## Recorded data:
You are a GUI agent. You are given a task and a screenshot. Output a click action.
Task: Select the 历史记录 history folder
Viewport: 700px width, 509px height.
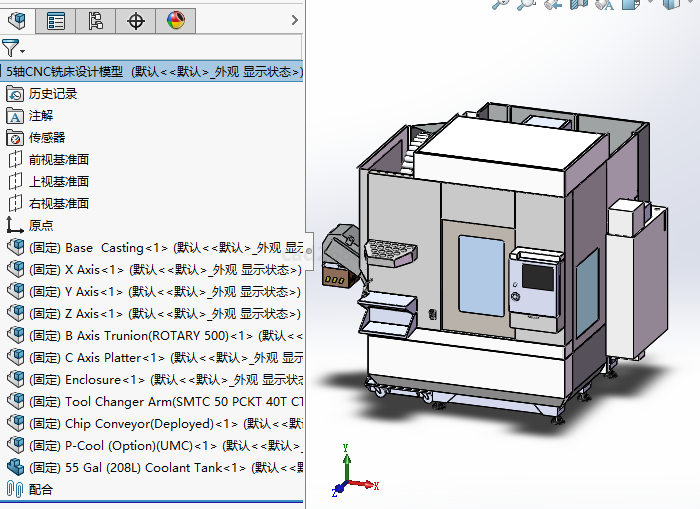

==

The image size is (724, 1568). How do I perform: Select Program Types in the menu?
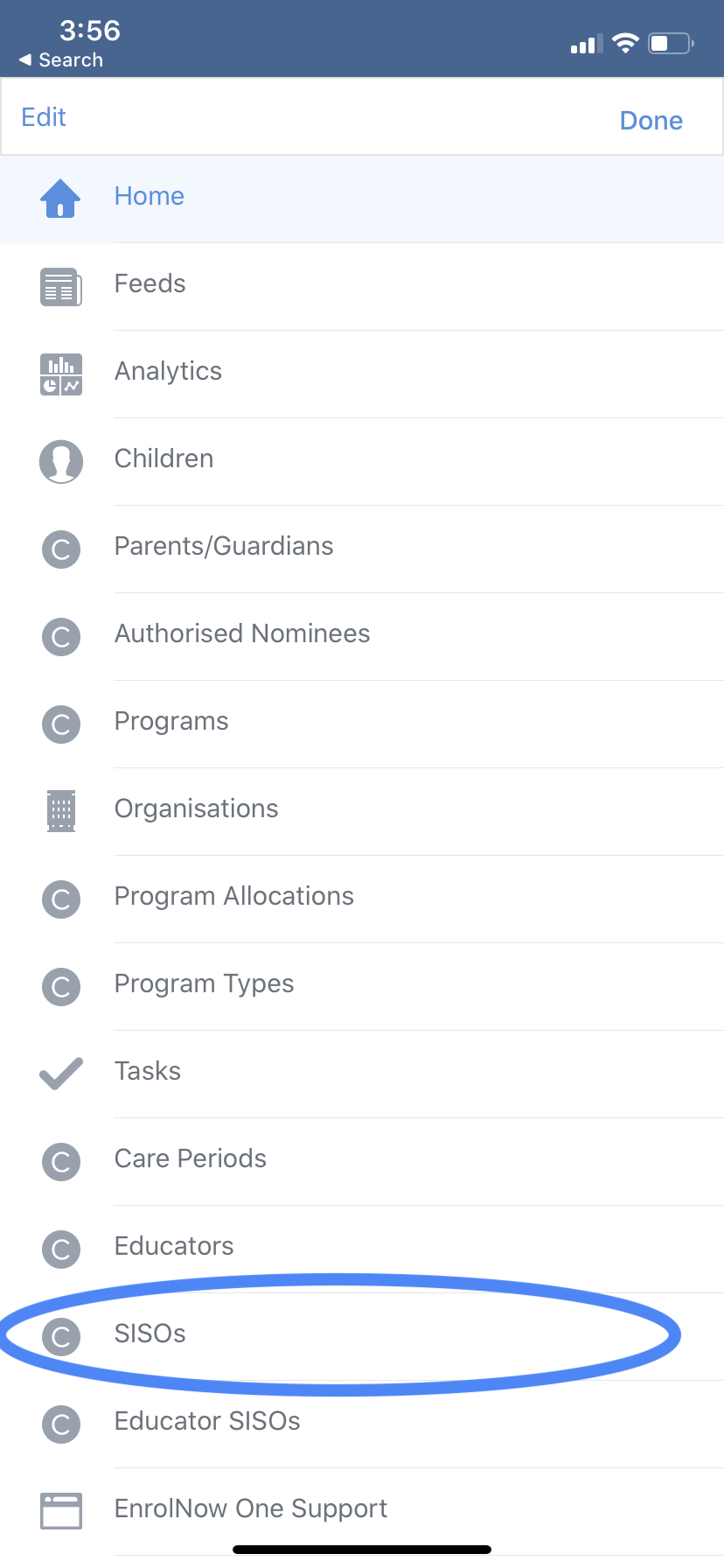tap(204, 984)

...

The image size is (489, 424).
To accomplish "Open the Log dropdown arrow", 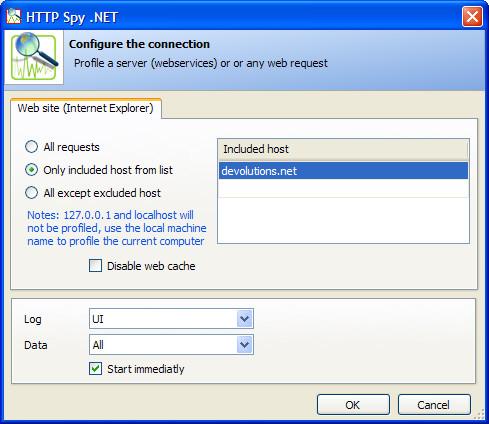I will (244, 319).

## What you are asked to do:
Output exactly one stretch of the listing: from the line containing "Task: Select the 历史记录 history folder" through the line containing "Viewport: 700px width, 509px height.", both end lines included.

## Exercise solution:
Task: Select the 历史记录 history folder
Viewport: 700px width, 509px height.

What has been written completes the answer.